Let’s use the pharmaceutical giant Gilead Sciences as an example. Americans for Tax Fairness recently put out a press release describing how Gilead Sciences, a company they’ve reported on previously, has continued to dodge its taxes. According to the release, Gilead Sciences’ offshore profits jumped by one-third in 2016 to nearly $38 billion. This profit increase allowed them to avoid $13 billion in U.S. taxes. How is this possible? Well, last year Americans for Tax Fairness reported how Gilead Sciences boosted its profits by overcharging consumers and government health programs for hepatitis C drugs developed with taxpayer dollars, while shifting profits to Ireland and the Bahamas (well-known tax havens) in order to avoid U.S. taxes. As noted in ATF’s press release, Gilead’s top selling hepatitis C medications cost about $1,000 per pill. To put this into perspective, a worker earning the federal minimum wage of $7.25 per hour would have to work more than 140 hours to earn enough to buy just one pill. That’s how their profits soared.

And a loophole in federal law allows Gilead and other multinational corporations to defer paying U.S. taxes on certain profits held overseas until those profits are brought home, or remitted, to the U.S. parent company. According to ATF, corporations often stockpile these profits year after year to avoid paying their U.S. taxes indefinitely. That’s how Gilead will be allowed to avoid paying the $13 billion in taxes it owes.

Gilead Sciences is not the only company that is gaining profits while individuals and families in the U.S. struggle to get by. According to the chartbook referenced earlier, just 50 companies hold more than 75 percent of untaxed offshore profits; just four companies – Apple, Pfizer, Microsoft, and General Electric – hold one-quarter of all untaxed offshore profits. The repercussions of these companies stashing their profits offshore? A huge loss in revenue for the U.S. The same reports establishes that, “The U.S. Treasury will lose $1.3 trillion over 10 years – about $126 billion a year – due to the deferral of taxes on offshore profits.” While the newly released Trump plan does include a “one-time tax” on the trillions of dollars held by corporations overseas, Secretary Mnuchin said it would be “very competitive,” meaning very low.

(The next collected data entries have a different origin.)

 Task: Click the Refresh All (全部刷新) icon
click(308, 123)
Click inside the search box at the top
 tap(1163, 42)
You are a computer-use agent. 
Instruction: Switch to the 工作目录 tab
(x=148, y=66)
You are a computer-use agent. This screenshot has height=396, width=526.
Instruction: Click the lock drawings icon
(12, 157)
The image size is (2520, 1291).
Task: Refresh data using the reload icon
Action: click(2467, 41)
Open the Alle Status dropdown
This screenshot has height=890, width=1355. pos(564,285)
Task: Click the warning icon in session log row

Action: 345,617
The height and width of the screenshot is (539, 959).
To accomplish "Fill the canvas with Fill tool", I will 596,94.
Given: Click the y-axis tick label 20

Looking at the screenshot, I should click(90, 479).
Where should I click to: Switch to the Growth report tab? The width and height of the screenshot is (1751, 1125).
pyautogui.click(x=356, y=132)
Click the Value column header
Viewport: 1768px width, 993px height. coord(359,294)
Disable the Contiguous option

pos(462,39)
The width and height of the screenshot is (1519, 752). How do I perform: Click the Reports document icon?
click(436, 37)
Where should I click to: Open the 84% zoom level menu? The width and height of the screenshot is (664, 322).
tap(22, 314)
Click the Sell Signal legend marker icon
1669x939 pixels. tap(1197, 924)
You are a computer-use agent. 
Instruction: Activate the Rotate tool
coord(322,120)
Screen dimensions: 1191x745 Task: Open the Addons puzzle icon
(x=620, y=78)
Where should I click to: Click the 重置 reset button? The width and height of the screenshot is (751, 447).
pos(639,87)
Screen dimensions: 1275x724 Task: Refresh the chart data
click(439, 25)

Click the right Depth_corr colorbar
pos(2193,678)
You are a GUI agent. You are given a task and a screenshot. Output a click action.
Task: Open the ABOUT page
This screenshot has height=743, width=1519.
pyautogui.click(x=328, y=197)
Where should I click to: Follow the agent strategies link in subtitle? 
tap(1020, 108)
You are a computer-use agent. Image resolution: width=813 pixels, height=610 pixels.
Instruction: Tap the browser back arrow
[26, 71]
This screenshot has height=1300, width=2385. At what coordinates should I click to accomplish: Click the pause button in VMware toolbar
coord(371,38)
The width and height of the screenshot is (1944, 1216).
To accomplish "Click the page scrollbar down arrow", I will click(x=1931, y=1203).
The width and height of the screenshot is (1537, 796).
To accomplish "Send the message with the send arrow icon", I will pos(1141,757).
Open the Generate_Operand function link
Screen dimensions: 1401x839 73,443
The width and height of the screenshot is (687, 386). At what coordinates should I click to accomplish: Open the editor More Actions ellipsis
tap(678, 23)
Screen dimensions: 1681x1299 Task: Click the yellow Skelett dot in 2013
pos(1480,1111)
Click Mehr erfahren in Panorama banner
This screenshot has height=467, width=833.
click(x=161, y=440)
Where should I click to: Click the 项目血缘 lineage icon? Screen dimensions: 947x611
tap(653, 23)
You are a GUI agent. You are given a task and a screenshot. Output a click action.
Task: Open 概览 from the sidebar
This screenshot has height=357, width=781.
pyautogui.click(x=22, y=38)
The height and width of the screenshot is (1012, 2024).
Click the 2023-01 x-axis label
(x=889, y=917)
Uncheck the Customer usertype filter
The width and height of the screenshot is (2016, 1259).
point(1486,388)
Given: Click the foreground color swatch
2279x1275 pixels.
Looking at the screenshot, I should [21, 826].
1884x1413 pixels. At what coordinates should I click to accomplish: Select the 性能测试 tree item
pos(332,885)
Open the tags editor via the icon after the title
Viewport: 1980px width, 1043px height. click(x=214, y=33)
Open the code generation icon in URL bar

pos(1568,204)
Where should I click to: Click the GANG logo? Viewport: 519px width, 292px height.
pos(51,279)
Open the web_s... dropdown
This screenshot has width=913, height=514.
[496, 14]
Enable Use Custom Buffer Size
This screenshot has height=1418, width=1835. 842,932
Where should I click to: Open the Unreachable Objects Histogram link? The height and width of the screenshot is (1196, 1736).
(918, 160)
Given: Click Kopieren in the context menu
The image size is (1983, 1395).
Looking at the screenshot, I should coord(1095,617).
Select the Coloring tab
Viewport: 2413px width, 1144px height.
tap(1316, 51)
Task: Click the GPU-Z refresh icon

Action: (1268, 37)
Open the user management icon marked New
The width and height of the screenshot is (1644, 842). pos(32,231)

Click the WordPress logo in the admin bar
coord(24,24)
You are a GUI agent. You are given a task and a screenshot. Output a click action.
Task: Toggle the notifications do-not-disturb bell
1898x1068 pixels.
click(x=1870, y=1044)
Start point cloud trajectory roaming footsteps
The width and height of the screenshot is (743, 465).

In another head smacker, the Trump team said the tax plan released yesterday would eliminate most of the tax breaks that mainly benefit the wealthiest taxpayers. But from the few details shared, we know the plan includes eliminating the alternative minimum tax and the estate tax, which are only paid by those same wealthiest individuals.

And while Team Trump claims the tax cuts will pay for themselves with economic growth and reduced deductions, most experts (even conservatives) disagree. The nonpartisan Committee for a Responsible Federal Budget estimates the plan will result in $5.5 trillion in revenue lost over of decade, and that cost could go as high as $7 trillion. Look – this “voodoo economics” has been tried. Tax cuts in the Reagan and George W. Bush years resulted in higher deficits. Recent tax cuts in Kansas resulted in higher deficits in that state. (An easy-to-digest summary of the history is in a Voices for Human Needs blog post from before the election, here.) Will the deficit-hawking GOP allow the deficit to balloon this much, or will they insist on cuts to critical human needs programs to pay for this enormous giveaway to corporations and the wealthy? That remains to be seen as this tax cut battle goes on.